Apart from being a delightful summers’-day treat, watermelon has grown to become ever so versatile. Not only can it be eaten on a hot summers day, but also used in cakes, fresh salads and even art! The watermelon rind which seems inedible can also be made into a sweet syrupy Konfyt (fruit preserve).
Before I get carried away on the creative side of using Watermelon, allow me to briefly (I hope) inform you all about the nutritional aspects of watermelon. Obviously, as the name implies watermelon consists of mainly Water, about 93 percent to be more specific. They also contain quite a bit of sugar, so I would not recommend one who is diabetic to over-indulge.
The pinkish-red colour indicates that watermelons are high in lycopene. Research suggests that lycopene (a powerful antioxidant) is effective in preventing some forms of cancer and cardiovascular disease.
Watermelon is also high in Vitamin C and Vitamin A. Minerals such as Potassium is also available, which is believed to help control blood pressure and possibly prevent strokes.
Oh, and here are some interesting nutritional feeds for those seed-spitters. Watermelon seeds do in fact benefit our bodies in many ways.Watermelon seeds contain several amino acids, a prevalent one being arginine. Some of the health benefits of arginine include regulating blood pressure and treating coronary heart disease.
Watermelon seeds are also loaded with several of the B vitamins. The American Cancer Society reports that B vitamins are necessary for converting food into energy and other important bodily functions. The most prevalent B vitamin in watermelon seeds is niacin, which is important for maintaining the nervous system, digestive system and skin health.
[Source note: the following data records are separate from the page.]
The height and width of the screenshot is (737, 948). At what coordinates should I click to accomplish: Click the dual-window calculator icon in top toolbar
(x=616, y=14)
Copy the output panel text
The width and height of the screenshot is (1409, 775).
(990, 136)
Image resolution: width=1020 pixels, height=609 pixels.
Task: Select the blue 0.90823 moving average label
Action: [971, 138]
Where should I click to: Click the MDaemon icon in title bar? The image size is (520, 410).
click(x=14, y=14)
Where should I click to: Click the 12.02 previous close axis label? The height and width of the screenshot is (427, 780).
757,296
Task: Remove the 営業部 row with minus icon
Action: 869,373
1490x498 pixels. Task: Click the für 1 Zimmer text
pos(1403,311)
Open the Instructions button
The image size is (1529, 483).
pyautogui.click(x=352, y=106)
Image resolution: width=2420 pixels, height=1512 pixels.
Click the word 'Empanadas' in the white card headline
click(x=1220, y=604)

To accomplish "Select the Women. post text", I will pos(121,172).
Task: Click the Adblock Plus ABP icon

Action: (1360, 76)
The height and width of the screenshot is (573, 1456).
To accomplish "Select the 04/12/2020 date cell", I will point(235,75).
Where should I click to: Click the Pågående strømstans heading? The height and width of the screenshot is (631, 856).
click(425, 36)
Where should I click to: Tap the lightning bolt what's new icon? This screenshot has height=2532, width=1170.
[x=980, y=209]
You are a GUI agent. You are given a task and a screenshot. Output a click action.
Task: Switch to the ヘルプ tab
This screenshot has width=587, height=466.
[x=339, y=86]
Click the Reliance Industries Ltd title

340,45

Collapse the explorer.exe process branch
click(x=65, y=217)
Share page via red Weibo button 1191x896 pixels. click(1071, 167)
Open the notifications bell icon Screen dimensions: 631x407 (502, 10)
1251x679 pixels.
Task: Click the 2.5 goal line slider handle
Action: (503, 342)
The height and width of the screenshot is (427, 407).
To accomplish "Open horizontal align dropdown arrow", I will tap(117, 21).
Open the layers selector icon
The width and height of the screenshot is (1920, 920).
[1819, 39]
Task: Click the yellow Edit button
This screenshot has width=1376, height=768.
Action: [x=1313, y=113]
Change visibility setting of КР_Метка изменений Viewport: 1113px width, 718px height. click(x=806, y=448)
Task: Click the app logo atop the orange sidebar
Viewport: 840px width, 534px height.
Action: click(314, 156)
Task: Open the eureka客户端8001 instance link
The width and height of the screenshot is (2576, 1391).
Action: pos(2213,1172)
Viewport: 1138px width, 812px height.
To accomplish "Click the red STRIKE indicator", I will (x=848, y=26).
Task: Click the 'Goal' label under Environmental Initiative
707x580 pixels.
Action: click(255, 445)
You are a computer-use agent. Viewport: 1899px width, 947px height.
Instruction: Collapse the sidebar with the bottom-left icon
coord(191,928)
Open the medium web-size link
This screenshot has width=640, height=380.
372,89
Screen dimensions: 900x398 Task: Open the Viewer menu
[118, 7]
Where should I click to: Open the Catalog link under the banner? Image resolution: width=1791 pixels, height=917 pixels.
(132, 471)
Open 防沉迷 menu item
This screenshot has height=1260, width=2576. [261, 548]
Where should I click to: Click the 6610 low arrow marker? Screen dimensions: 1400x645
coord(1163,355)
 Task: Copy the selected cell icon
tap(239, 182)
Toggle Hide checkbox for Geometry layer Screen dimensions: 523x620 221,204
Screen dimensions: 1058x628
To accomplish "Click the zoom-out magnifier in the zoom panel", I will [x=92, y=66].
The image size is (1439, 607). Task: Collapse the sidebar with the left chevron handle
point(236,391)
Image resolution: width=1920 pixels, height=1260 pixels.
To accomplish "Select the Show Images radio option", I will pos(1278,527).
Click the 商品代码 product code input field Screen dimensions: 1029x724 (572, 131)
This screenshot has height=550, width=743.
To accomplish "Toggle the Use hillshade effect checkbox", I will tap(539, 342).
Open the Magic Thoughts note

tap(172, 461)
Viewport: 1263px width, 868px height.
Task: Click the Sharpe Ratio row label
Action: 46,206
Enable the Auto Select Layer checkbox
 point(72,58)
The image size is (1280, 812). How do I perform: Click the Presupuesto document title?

Minerals abound in watermelon seeds. According to the National Institutes of Health, magnesium helps regulate blood pressure and the metabolism of carbohydrates, which has a beneficial effect on blood sugar as well.Another fact which I found to be pretty amazing was that the seeds contain substances which actually cool our bodies down. This is especially helpful in those unbearable hot days. I know that chewing on these seeds can get gritting-ly annoying and the urge to simply spit them out is highly overpowering. Watermelon seeds can also be roasted (as you would pumpkin seeds) and I for one would prefer this option as the roasting adds more flavour, making it less of a fuss to eat! So, do keep these benefits in mind next time you’re savouring your sweet slice of watermelon. It is something to get use to, but well worth it!Okay, so that was not as brief as I had expected, But now, onto more serious stuff! As I mentioned before the uses for watermelon are somewhat endless. You can have a go at trying out a fresh salad, making sorbet, incorporating them in your baking, stir-frying, and my ultimate favourite, Watermelon carvings. The ancient art of Watermelon carving originated in Japan. Apart from watermelons, any fruit with a hard/firm outer shell (sweet melon, pumpkins, papayas) can be carved into amazing pieces of art.
I would so much love to add ALL the lovely pictures I found on Watermelon carvings, but that would be a bit Crazy of me, so do watch this space for more wonderful pieces of art, added to The Food Art category.
One last thing I would love to share is this simple watermelon salad recipe. I love it because it combines many of my favourite foods, especially the tuna, feta, and of course the mighty Melon!
450g watermelon, cut into chunks
125g baby spinach, washed
400g tuna in oil, drained (optional)
125g feta cheese, coarsely crumbled
125g red onion, finely chopped
75g black olives, sinned and halved (optional) .
45ml balsamic vinegar
65ml olive oil
freshly ground black pepper
Arrange the watermelon chunks and spinach on a serving platter or six individual plates and arrange the tuna on top. Sprinkle with feta cheese, chopped onion and black olives. Sprinkle with the balsamic vinegar and oil and season generously with black pepper.
This recipe serves 6, so feel free to half or quarter the recipe if necessary. I would also advise you to change-up a few ingredients if desired, since I know some of those ingredients namely (tuna) are not preferred by some. While this is one unique salad, which you may think none of these ingredients compliment each other, you will never know unless you try it!so go ahead, I sure am excited to give it a go myself!
So from me to you, do try to feast up on Watermelon while it is in season, and remember don’t spit those seeds to quickly!